Founder of Swiss Brokerage Firm Pleads Guilty in Connection with Global Securities Fraud Scheme
BOSTON – The founder and operator of a Swiss asset management firm pleaded guilty today in federal court in Boston to charges that he engaged with others in a massive global securities fraud scheme that netted proceeds of approximately $164 million.
Roger Knox, 49, pleaded guilty to securities fraud and conspiracy to commit securities fraud before U.S. District Court Judge Nathaniel M. Gorton, who scheduled sentencing for April 23, 2020.
Knox, with others, operated a purported asset management firm based in Switzerland called Silverton, and later renamed Wintercap. Through this business, Knox helped facilitate pump-and-dump, and other market manipulation schemes, by selling massive quantities of microcap securities on behalf of “control groups” who secretly owned the stock through nominee shareholders, and who simultaneously orchestrated promotional campaigns and other efforts to artificially inflate the price and trading volume of those shares. Knox then funneled the proceeds of the securities fraud—totaling an estimated $164 million over the last three years—to co-conspirators in the United States, and elsewhere, through a complex money transfer system that disguised the source and nature of the funds.
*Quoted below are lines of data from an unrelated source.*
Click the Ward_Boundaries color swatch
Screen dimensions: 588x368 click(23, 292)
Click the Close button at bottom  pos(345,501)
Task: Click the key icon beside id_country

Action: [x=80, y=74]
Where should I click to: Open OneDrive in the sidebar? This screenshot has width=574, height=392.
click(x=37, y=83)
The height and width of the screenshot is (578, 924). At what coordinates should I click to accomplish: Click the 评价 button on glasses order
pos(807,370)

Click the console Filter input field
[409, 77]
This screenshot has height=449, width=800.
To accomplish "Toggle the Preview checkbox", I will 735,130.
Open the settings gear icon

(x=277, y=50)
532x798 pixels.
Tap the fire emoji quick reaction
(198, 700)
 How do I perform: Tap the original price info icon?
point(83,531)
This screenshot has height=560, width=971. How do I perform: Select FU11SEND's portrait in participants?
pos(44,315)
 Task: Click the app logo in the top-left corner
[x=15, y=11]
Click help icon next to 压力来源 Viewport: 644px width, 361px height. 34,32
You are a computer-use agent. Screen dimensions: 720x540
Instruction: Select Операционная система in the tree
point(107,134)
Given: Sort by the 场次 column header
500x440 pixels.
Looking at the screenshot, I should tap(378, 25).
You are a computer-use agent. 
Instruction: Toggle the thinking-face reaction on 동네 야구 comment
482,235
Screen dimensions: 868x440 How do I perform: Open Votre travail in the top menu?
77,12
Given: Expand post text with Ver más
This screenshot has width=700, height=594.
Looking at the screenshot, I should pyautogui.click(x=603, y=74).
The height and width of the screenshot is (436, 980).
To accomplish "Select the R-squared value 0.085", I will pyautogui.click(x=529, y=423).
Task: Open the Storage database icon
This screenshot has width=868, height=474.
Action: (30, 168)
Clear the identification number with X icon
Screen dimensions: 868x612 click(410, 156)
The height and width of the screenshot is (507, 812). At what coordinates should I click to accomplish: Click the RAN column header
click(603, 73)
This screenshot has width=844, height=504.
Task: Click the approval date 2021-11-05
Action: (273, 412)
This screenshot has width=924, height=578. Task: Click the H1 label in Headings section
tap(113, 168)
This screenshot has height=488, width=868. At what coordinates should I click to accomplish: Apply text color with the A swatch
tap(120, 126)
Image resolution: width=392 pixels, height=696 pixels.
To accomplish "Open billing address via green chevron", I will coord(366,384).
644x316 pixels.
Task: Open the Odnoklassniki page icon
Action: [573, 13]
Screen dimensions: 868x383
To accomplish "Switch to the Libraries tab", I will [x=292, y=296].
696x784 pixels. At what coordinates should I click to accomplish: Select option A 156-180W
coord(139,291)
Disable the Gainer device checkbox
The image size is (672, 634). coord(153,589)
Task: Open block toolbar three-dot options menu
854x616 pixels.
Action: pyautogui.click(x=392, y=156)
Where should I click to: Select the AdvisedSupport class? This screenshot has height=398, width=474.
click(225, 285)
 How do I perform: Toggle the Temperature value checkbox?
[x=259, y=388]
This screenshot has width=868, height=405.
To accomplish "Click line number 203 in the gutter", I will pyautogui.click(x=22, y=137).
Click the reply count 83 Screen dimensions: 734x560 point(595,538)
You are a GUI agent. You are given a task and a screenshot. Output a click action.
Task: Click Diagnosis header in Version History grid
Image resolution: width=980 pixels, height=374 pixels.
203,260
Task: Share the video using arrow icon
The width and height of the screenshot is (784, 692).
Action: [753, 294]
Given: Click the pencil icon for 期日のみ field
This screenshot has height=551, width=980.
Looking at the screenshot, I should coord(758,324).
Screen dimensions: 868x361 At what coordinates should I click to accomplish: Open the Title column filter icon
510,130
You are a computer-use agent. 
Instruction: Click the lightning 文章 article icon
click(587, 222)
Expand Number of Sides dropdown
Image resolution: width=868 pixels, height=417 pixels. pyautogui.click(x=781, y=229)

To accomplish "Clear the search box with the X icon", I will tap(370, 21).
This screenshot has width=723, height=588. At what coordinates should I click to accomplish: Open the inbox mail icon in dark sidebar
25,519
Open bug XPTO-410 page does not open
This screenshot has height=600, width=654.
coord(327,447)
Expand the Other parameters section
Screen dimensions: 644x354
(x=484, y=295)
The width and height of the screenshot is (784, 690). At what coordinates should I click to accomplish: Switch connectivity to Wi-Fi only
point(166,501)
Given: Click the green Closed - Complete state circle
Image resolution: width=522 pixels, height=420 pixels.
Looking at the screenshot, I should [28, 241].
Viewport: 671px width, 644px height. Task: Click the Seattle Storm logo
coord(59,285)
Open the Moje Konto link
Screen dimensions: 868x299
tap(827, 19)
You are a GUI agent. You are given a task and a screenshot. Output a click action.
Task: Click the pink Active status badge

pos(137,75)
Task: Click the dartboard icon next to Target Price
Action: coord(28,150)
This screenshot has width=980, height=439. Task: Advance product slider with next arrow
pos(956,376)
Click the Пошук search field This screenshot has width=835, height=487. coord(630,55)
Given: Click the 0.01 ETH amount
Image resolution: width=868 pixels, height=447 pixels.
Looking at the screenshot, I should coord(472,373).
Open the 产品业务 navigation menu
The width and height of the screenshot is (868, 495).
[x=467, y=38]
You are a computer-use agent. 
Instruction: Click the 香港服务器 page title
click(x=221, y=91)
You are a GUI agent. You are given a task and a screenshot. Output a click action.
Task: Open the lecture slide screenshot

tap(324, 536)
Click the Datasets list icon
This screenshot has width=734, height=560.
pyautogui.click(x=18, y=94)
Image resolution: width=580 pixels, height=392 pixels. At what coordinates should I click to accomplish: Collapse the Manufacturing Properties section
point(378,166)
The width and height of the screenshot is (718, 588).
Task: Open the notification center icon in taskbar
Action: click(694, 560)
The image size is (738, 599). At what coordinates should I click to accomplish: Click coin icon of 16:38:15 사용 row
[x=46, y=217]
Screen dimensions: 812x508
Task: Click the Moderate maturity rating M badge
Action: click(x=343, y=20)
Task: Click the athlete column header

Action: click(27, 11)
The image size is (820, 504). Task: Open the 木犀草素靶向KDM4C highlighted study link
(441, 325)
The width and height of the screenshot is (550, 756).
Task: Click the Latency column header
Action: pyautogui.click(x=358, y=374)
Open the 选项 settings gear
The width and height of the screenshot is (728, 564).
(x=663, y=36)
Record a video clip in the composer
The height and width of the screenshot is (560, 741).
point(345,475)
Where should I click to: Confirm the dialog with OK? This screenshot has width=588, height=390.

One security that was traded through Knox’s Silverton firm was a stock called Environmental Packaging Technologies, Inc. (“EPTI”). In June 2017, EPTI was subject to a pump-and-dump scheme using Knox’s Silverton platform. Co-defendants Matthew Ledvina and Milan Patel, knowing that EPTI stock was controlled by another co-defendant, Morrie Tobin, helped create nominee entities to hold Tobin’s stock so that it could be sold in a pump-and-dump in violation of United States securities laws. During the pump-and-dump, Knox’s Silverton platform managed to sell approximately $1.5 million worth of EPTI stock before trading was halted by the Securities and Exchange Commission (SEC).
Ledvina, Patel and Tobin have all pleaded guilty and await sentencing.
The charge of securities fraud provides for a sentence of up to 20 years in prison, three years of supervised release and a fine of $5 million. The charge of conspiracy to commit securities fraud provides for a sentence of up to five years in prison, three years of supervised release and a fine of $250,000, or twice the gross gain or gross loss. Sentences are imposed by a federal district court judge based on the U.S. Sentencing Guidelines and other statutory factors.
United States Attorney Andrew E. Lelling and Joseph R. Bonavolonta, Special Agent in Charge of the Federal Bureau of Investigation, Boston Field Division made the announcement today. The Boston regional office of the SEC provided assistance with the investigation. Assistant U.S. Attorneys Eric S. Rosen and James Drabick of Lelling’s Securities and Financial Fraud Unit are prosecuting the case.